Todas las estadísticas fiables, las de ACNUR o las de la OIM, nos muestran que son cada vez más los millones de personas que necesitan obtener la protección que no tienen en su hogar –donde les persiguen, donde una vida digna es imposible– y arriesgan sus vidas y las de sus hijos, sus familias, en viajes que son hacia la muerte en muchísimos casos, en los que emplean años de penalidades y violaciones espantosas de derechos, que luego se multiplican en burocracias desesperantes. Y sin embargo, son cada vez menos los que obtienen esa respuesta positiva, esa protección. Lean por ejemplo el informe 2023 de CEAR, o las advertencias de la red ECRE sobre el enésimo empeño de la UE en reiterar las falacias y prejuicios en los instrumentos jurídicos del Pacto europeo de migración y asilo, que he tratado de explicar recientemente. Por eso, deberíamos dejar de hablar de caravanas o barcos de “refugiados”, de naufragios o de muertes de “refugiados”, o incluso de campamentos de “refugiados”, que más parecen campos de concentración, como en las islas griegas, o modernos contenedores humanos, como los barcos para confinar a solicitantes de refugio e inmigrantes irregulares, que han inventado en la civilizada Gran Bretaña de Sunak.
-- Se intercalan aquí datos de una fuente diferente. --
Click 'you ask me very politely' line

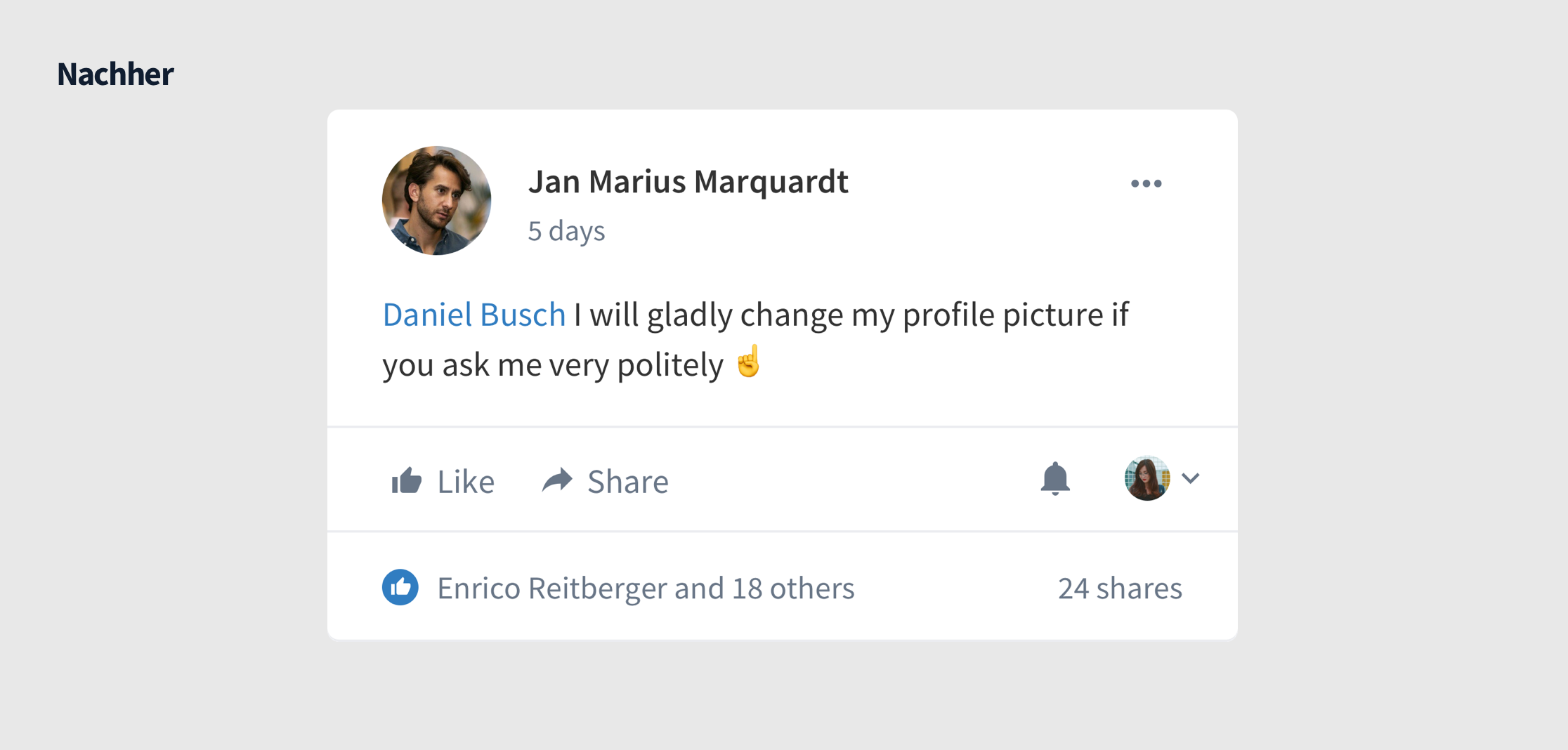coord(553,365)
Más valdría que dijéramos sin eufemismos que ponemos todo nuestro empeño y nuestros recursos en tratar de impedir que quienes buscan asilo o refugio (asylum seekers, como se dice más correctamente en inglés), o una forma subsidiaria de protección internacional, puedan convertirse de verdad en refugiados. Lo último, lo inventó Dinamarca y lo ha patentado del Reino Unido: hacer que no puedan ni siquiera plantear su solicitud en nuestra tierra sino enviarlos a otro país, a poder ser lejos y que no cumpla con los más mínimos estándares de derechos humanos, para que se gestione allí esa solicitud. Aunque, a decir verdad, esta ingeniosa medida, que ya intentaron implantar otros gobiernos europeos hace muchos años –junio de 2002, en el Consejo Europeo celebrado en Sevilla siendo Aznar presidente del Gobierno–, tiene una indiscutible patente australiana. Es esa antigua colonia británica la que se adelantó en el alquiler de islas, para confinar en ellas a quienes tuvieran la osadía de querer llegar al paraíso australiano.
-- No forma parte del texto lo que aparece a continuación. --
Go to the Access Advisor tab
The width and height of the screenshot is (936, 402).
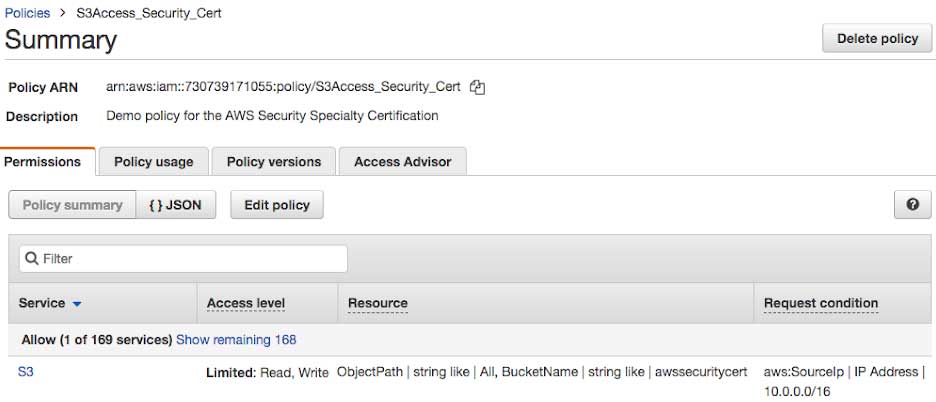click(402, 161)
La trampa de nuestra hipocresía: el miedo a tomar en serio el coste electoral de la defensa de los derechos de los otros
La segunda falacia tiene que ver con nuestra hipocresía. Salvando la honrosa actitud que ejemplificó la canciller Merkel en la crisis de 2015 y que tuvo un coste político terrible, porque dio alas a los extremistas xenófobos, racistas y neonazis de AfD, lo que cala en la opinión pública europea es ese mensaje de discriminación, prejuicio y de claro menosprecio de obligaciones jurídicas elementales que nos impone el Derecho internacional de refugiados, que como ha sido ratificado por todos los Estados europeos, forma parte de nuestro propio Derecho, como el Código civil o la ley hipotecaria. Oponerse a esta condena que sufren quienes buscan refugio, quienes quieren llegar a ser refugiados, no es una manía de buenistas. Es una obligación de demócratas, insisto. Subrayo demócratas, porque esto no es un asunto de izquierdas, sino de respeto a los derechos humanos y al Estado de Derecho. De respeto a lo que da sentido al Derecho y a nuestra condición de seres humanos.